JAKARTA – Masalah Ketua Komisi Pemberantasan Korupsi (KPK) Komjen Firli Bahuri menggunakan helikopter saat ke Bengkulu terus dipermasalahkan. Kabarnya, masalah ini sering dipolitisasi oleh kelompok-kelompok tertentu di dalam tubuh KPK.

Ketua Presedium Ind Police Watch (IPW) Neta S Oane mengingatkan Dewan Pengawas (Dewas) KPK perlu mewaspadai kelompok Taliban and The Gang dalam kasus Helikopter Firli. Sebab IPW melihat kelompok Taliban and The Gang selalu berusaha mempolitisasi kasus tersebut dalam rangka menjadikan KPK sebagai alat politik dan mengkriminalisasi lawan-lawan politiknya, dengan politik tebang pilih dalam pemberantasan korupsi.

“Tampilnya Firli sebagai Ketua KPK membuat kelompok Taliban and The Geng merasa gerah, karena pengaruh dan kepentingannya terganggu. Sehingga semua yang dilakukan Firli selalu dianggap salah dan mereka merasa benar sendiri,” kata Neta S Pane lewat pesan tertulisnya, Rabu (26/8).

“Target kelompok Taliban and The Geng adalah berusaha menyingkirkan Firli dari KPK secepat mungkin, agar kekuasaan mereka di lembaga anti rasuha itu pulih kembali,” tambahnya.

Untuk itu, IPW berharap Dewas KPK bersikap profesional, modern, dan terpercaya dalam menangani kasus Helikopter Firli. Dalam masalah ini, kata Neta, ada dua poin yang perlu dilakukan Dewas KPK dalam menangani kasus Helikopter Firli, yang pertama jangan dengarkan suara suara kelompok Taliban and The Geng.

“Terutama itu mantan pimpinan KPK yang sudah digotong keluar lapangan. Sebab saat menjabat mereka juga banyak masalah, bahkan masalah hukumnya masih mengambang hingga kini,” ujarnya.
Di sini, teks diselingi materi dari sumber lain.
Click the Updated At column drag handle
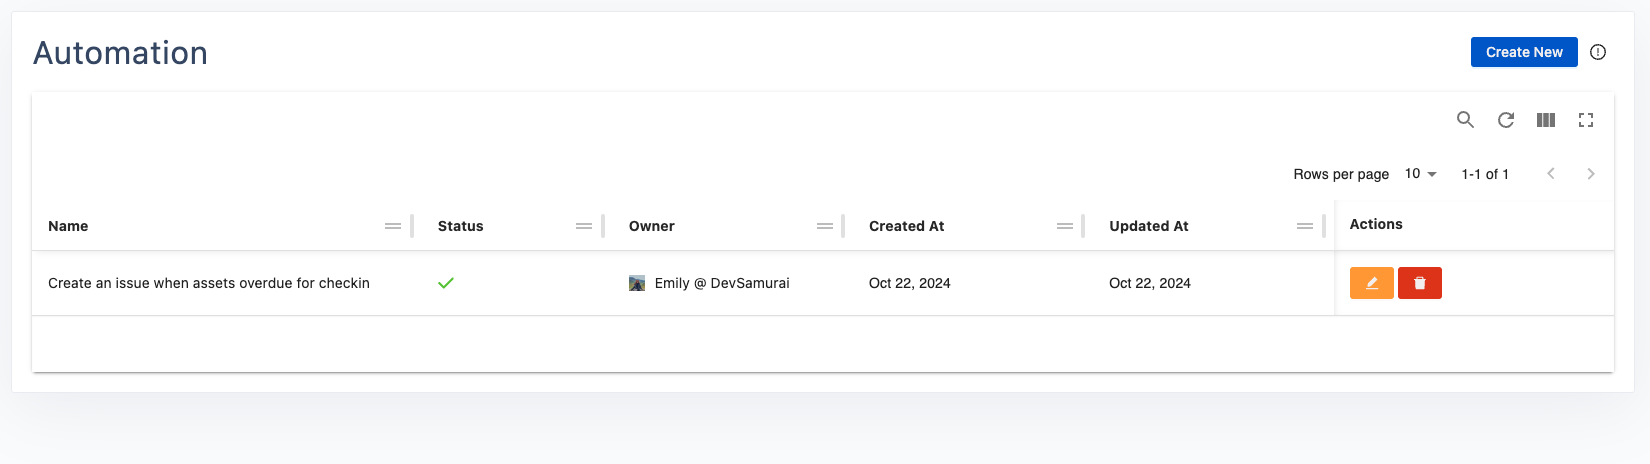1650x464 pixels. click(x=1305, y=226)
Yang kedua lanjut Neta, Dewas KPK perlu memanggil perusahaan penyewa helikopter tersebut untuk didengar penjelasannya. Sebab informasi yang didapat IPW, helikopter itu adalah angkot terbang alias air taksi, dengan trayek Palembang-Bengkulu, jadi siapa pun bisa menyewanya.
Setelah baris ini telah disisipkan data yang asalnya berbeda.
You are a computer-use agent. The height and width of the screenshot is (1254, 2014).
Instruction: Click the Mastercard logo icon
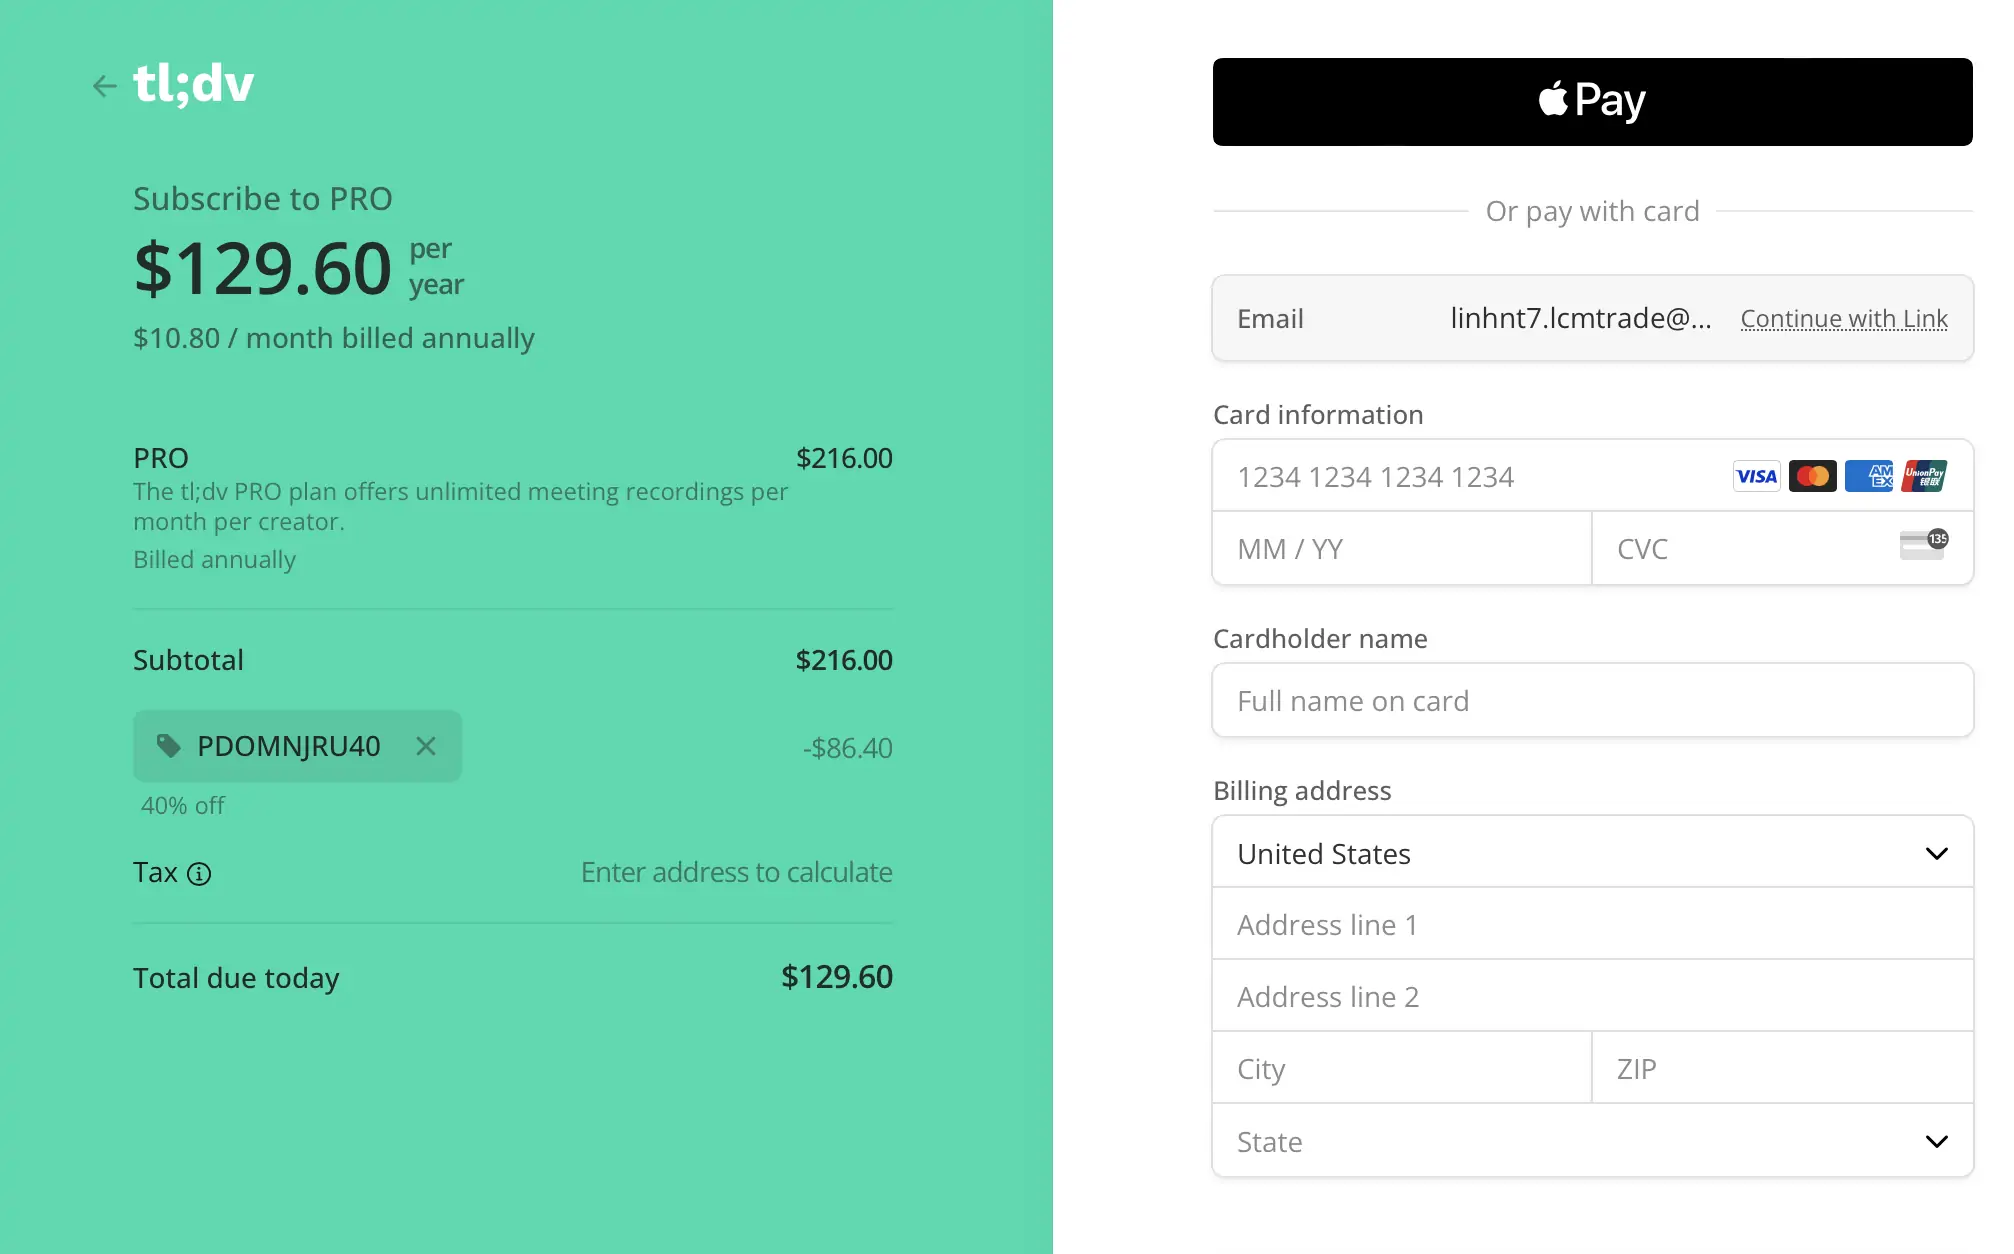[x=1812, y=476]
“Misalnya dari Palembang ke Kayu Agung, lalu penyewa lain minta di antar ke Batu Raja, dan penumpang lain minta di antar ke Bengkulu. Dan biaya penerbangan perjam Rp 30 juta. Artinya, dengan dipanggilnya perusahaan penyewa helikopter itu Dewas KPK akan mendapat penjelasan yang riil dan bukan isu atau manuver politik,” jelasnya.

Olehnya itu, Dewas KPK perlu mengabaikan opini yang dibangun kelompok Taliban and The Geng, bahwa naik helikopter adalah sebuah kemewahan. Sebab apa yang dilakukan Firli sebagai Ketua KPK bukanlah sebuah kemewahan, melainkan karena faktor efisiensi waktu dan faktor keamanan.

“Jika Firli menggunakan jalan darat selama empat jam tentu tidak efektif waktunya, selain itu keamanan dirinya sebagai Ketua KPK juga berpotensi bermasalah. Jika Dewas KPK berpola pikir Promoter tentu tidak ada yang salah, dan tidak ada masalah Firli menggunakan helikopter untuk pulang ke kampung halamannya dan berziarah ke makam orang tuanya, apalagi biayanya dia tanggung sendiri, dan Firli tidak setiap bulan pulang kampung dengan menggunakan helikopter,” tuturnya.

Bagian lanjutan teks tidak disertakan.